None of this translated into actual support in the opinion polls, of course. But while other candidates may have damaged their reputations by underperforming, Mr Castro has put his name back in the mix - as a vice-presidential choice or, at least, a sharp-elbowed ally for whoever wins the Democratic nomination.
Most of the Democratic candidates are male and white, which is provoking online criticism for a party that prides itself on diversity.
Asian-American Andrew Yang was the only minority candidate to appear beside six others in the most recent TV debate last month.
Two other remaining candidates are African-American - Cory Booker and Deval Patrick - though they are polling near the bottom of the field.
Mr Castro's exit comes on the day that leading Democratic presidential contender Bernie Sanders' campaign announced it had raised $34.5m (£26.2m) since he suffered a heart attack in October.
The haul surpasses Mr Sanders' previous quarterly totals and was the highest of any Democrat in this election cycle.
But the Vermont senator and self-described democratic socialist's war chest was eclipsed by Mr Trump, whose campaign said it drew in $46m, smashing its previous 2020 quarterly fundraising record.
In addition to the latest totals, the Sanders campaign announced on Thursday that more than five million individual people had donated.
His best month was December when 1.8m donations were made, with an average amount of $18.53.

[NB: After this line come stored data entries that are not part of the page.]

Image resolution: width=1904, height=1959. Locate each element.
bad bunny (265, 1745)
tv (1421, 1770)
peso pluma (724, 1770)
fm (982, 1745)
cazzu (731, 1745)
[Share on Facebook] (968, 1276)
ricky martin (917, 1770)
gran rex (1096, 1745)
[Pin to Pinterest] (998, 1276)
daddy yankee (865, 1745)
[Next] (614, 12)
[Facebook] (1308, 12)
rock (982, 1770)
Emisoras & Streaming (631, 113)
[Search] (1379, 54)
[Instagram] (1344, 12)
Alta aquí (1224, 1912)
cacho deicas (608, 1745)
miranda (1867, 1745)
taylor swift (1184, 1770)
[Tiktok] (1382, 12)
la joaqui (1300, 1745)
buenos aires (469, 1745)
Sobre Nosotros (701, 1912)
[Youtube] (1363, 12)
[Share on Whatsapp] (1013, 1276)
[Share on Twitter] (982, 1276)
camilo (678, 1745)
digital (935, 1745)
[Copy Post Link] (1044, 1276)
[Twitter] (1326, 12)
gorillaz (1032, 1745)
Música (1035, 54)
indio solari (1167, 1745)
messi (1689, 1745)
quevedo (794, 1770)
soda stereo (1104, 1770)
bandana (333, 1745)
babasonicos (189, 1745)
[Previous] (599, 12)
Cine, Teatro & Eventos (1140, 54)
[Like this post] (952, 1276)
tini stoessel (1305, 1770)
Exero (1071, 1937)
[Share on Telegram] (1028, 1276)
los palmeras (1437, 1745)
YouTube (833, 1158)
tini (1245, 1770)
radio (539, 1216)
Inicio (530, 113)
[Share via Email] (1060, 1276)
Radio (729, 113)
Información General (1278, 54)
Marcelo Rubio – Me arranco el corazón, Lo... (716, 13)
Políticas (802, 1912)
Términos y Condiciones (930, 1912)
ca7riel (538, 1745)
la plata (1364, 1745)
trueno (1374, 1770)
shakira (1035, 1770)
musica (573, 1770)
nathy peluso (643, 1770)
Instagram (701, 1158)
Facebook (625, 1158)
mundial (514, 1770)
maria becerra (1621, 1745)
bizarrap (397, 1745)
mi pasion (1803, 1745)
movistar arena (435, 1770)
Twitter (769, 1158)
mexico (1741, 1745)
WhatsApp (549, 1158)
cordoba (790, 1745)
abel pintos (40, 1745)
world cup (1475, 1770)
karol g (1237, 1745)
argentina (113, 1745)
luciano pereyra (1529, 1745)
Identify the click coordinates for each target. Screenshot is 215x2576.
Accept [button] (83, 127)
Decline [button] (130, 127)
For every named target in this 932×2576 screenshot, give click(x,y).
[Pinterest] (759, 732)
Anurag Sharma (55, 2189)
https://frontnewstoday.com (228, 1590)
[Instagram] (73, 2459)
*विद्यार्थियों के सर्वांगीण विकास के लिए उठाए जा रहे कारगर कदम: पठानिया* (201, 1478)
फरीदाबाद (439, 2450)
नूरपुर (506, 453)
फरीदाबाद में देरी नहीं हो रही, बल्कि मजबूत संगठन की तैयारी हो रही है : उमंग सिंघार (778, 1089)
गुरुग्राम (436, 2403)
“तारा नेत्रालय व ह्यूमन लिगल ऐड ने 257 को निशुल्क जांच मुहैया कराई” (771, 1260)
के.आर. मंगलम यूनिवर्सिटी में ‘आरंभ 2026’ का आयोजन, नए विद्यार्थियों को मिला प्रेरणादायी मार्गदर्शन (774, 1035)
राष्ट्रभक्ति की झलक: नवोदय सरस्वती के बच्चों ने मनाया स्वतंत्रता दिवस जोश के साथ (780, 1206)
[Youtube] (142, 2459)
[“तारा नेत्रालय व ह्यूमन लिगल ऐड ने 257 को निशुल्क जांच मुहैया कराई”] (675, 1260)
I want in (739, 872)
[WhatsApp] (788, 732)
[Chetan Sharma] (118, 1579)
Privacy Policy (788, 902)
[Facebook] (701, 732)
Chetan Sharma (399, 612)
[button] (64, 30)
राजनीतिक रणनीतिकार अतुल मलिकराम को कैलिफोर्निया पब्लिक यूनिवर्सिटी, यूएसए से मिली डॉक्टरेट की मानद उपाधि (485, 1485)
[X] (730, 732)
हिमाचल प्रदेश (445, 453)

Mr Biden and another Democratic front-runner, Massachusetts Senator Elizabeth Warren, have not yet reported their fundraising totals, which is usually not a promising sign.
But the former mayor of South Bend, Indiana, Pete Buttigieg, who has soared from relative anonymity to become one of the party's brightest stars, pulled in $24.7m in the last quarter.
Mr Yang - a quirky entrepreneur who has never held political office - raised an impressive $16.5m in the past three months.